Initially, 660 articles were identified in the PubMed and EMBASE databases and 500 articles in the Dimensions database. These were reviewed for relevance by two reviewers, with a third to resolve any disputes. Inclusion criteria included: articles in English language, full text articles, randomized controlled trials, case cohort studies, retrospective observational studies and review papers. Exclusion criteria included: studies in infants, adolescent or adults, preclinical studies, no peptide-based feeds studies or studies evaluating irrelevant outcomes for the purpose of this paper. After considering the inclusion and exclusion criteria, 643 and 498 articles were excluded and the number of relevant articles to 19, comprising 12 clinical studies and 7 review articles. This included all publications that conformed to the inclusion criteria. Supplementary Figure S1 and Table S1 provide details of each included publication.

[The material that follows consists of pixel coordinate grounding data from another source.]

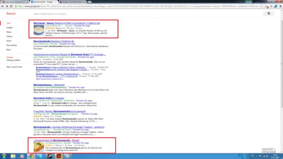Open the Dota 2 taskbar icon
283x159 pixels.
click(x=59, y=156)
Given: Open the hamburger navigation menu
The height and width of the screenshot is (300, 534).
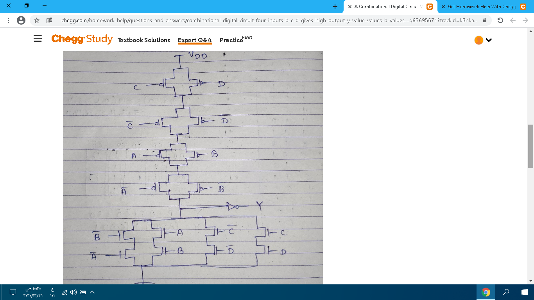Looking at the screenshot, I should (38, 38).
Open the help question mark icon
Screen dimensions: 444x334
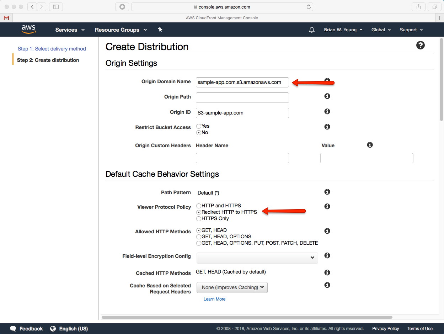[x=421, y=45]
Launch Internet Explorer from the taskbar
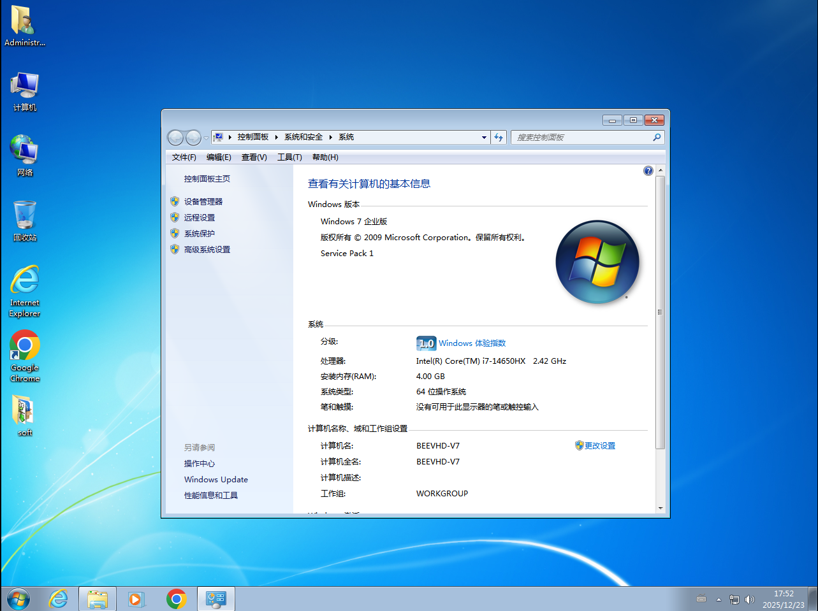 tap(59, 599)
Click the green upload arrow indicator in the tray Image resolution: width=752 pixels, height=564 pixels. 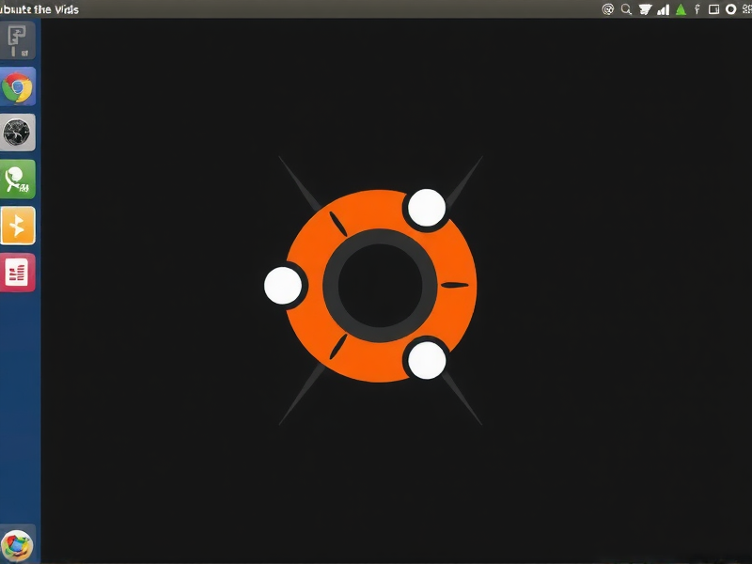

Identification of malnutrition in children

The recent 2023 WHO guideline on the prevention and management of wasting in infants and children under 5 years of age recommends that all infants and young children should be triaged as soon as they enter a health facility or have contact with a health worker to ensure that those with emergency or danger signs receive immediate life-saving care. In addition, the identification of nutritional status is a vital aspect of the initial assessment to ensure that children with malnutrition receive prompt and appropriate nutritional interventions (14). The WHO definitions for moderate and severe paediatric malnutrition using a single data point are well established and include weight-for-height z score, body mass index (BMI)-for-age z score, mid upper arm circumference (MUAC) z score (for all three, moderate: −2 to −2.9; severe: −3 or below), and length/height-for-age z score (moderate: −2 to −3; severe: below −3) (14). Easy-to-use tools such as the MUAC z score tape are readily available and may help with the accurate and early identification of children at risk (15, 16). In particular, the MUAC z score tape can provide a more reliable assessment in children with neurological conditions such as cerebral palsy due to the challenges with joint contractures, movement disorders and muscle atrophy. It may also be helpful in patients with fluid shifts such as ascites or oedema as well as patients with hepato-/splenomegaly or solid tumor mass where body weight may be affected (17) (see Supplementary Material).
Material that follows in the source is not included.